Search-as-you-type has a quirk: anim matches because the lexeme is anim, but anima doesn't because the stemmer treats it as a different word. The 250ms debounce + AbortController + tray-fallback UX (Show 12 below threshold) gives an honest "no high-confidence match" experience instead of pretending.
prefix_match=True was tried and reverted: it appends * to query terms, but agno passes the query through websearch_to_tsquery, which doesn't honor :* / * operators — it's a silent no-op. (Fixed upstream in #8048 and re-enabled below.)

Endpoints: unchanged surface — /knowledge/content, /knowledge/search, /workflows/image-ingest/runs all behave the same shape-wise. Just the underlying storage moved.

prefix_match=True (2026-05-21)

Status: PASS

Now that #8048 routes prefix_match=True through to_tsquery('tok:*') instead of letting websearch_to_tsquery strip the *, the cookbook enables it in db.py. The win is partial-typed queries: "ani" now matches docs containing "animal" (the stemmer reduces "animal" to the lexeme anim, which ani:* covers as a prefix), and "mount" matches "mountain". Both flip from the "no exact match · showing closest" tray into first-class primary results.

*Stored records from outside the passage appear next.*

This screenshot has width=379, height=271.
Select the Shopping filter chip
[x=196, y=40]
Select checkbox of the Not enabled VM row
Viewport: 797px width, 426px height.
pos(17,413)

Query battery — same MIN_SCORE_RATIO=0.5, SCORE_FLOOR=0.30 as the prior run, against the same 38-image index. The two columns show the primary tier count (results that clear the floor + ratio) before vs. after the flip.

Query	Before	After	Verdict
`animal`	6	6	exact lexeme match, unchanged
`anim`	6	6	stemmer already collapsed this, unchanged
`ani`	0	6	`ani:*` now matches `anim` — primary results restored
`anima`	0	0	quirk — lexeme is `anim`, `anima:*` requires lexemes starting with `anima` (none exist)
`wildlife`	5	5	exact match, unchanged
`wildlif`	5	5	stemmer-equivalent, unchanged
`mountain`	8	8	exact match, unchanged
`mount`	1	8	`mount:*` now matches `mountain`/`mountains` lexemes
`coffee`	1	1	only one doc has coffee content, unchanged
`car`	0	1	`car:*` now matches `carnivor` (stemmed "carnivore") — surfaces the leopard
`night city`	0	0	no doc has lexemes starting with `night`, unchanged
`asdf`	0	0	nonsense token, still tucked under tray

Observations:

The two headline wins are ani (0.233 → 0.478 top score, 0 → 6 primary results) and mount (0.585 → 0.669, 1 → 8). Partial-typed words now behave the way a user would expect: more characters typed = more matches, not a sudden drop to zero.
anima is an instructive non-win: the document side stores the stemmed lexeme anim, and to_tsquery('anima:*') only matches lexemes that start with anima — anim doesn't qualify. This is inherent to FTS stemming, not an agno limitation. The tray fallback catches it cleanly.
car now surfaces the leopard image because the doc's "carnivore" stems to carnivor, which car:* matches. This is the tradeoff for prefix matching — accepting some false-positive prefix collisions in exchange for partial-word ergonomics. For this 38-image demo it's a good trade; on a larger corpus we'd consider re-ranking the FTS hits by exact-term overlap.
SCORE_FLOOR = 0.30 still cleanly separates the new prefix-matched FTS hits (0.45+) from the vector-only tail (0.20-0.27). No change needed to the threshold.
The index.html comment that called out "car" as the canonical example of a no-FTS-match query was updated to use "night city" and "asdf" instead, since "car" now has a (prefix-collided) FTS hit.